Bay Deniz: Nasıl yaptığımı bilmiyorum fakat belki de iyi bir bela olur bu...

Siz: Masalları sevmiyorum, Bay Deniz. Gerçek hayatta pembe diye bir şey yoktur, her yalan su katılmamış koyuluktadır. Soğumaz. Her daim karanlıklar içerisindedir onlar. Yatsı gelince mum sönmez. O mum hiç yakılmaz zira.

Bay Deniz: Yeniden çıkacak mısınız karşıma, bir bar taburesine oturup iğrenerek bir fıçı birası yudumlarken?

Siz: Bir daha asla fıçı birası içmeyeceğim. Ancak karşınıza çıkmak isterim bir gün.

Bay Deniz: Ne zaman, Küçük Bey?

Siz: Ne zaman istersiniz, Bay Deniz?

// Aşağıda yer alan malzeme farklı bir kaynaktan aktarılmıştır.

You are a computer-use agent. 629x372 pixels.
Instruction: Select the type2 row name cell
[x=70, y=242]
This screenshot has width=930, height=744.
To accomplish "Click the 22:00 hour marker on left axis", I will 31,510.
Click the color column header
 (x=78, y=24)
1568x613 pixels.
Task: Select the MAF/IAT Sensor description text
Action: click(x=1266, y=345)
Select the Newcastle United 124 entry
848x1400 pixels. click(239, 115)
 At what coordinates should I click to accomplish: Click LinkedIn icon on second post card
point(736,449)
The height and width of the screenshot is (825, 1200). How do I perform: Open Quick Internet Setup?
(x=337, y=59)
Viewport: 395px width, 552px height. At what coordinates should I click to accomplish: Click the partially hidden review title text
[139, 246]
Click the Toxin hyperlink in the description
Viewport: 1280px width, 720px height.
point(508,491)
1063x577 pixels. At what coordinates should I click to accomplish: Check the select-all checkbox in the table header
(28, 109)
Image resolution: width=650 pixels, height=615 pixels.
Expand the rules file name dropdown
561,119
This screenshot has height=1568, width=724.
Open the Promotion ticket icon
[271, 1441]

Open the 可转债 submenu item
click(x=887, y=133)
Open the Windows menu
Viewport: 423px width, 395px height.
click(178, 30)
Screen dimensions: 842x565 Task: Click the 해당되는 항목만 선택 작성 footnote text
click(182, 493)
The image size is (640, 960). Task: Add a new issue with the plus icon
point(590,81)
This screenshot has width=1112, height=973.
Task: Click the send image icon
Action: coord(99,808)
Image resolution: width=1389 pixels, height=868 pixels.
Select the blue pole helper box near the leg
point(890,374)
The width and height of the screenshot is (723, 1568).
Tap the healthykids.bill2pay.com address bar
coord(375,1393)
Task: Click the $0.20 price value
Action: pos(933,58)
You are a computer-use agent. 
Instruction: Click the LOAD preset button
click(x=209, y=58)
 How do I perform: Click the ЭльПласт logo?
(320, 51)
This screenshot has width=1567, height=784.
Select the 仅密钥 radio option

Ne zaman yüksekten korkmak istersiniz yeniden?

Bay Deniz: Yükseğe bile alıştırıyorsunuz beni. Korkmak... Size karşı yalnızca müthiş bir nezaket duygusu besleyebiliyorum.

Siz: Yalan söylüyorsunuz.

Bay Deniz: Hangi konuda?

Siz: Bana âşık oluyorsunuz.

Bay Deniz: Aşk. Ucuz bir kelime. Bir kelime tüccarı olan siz için bile epey ucuz bir kelime.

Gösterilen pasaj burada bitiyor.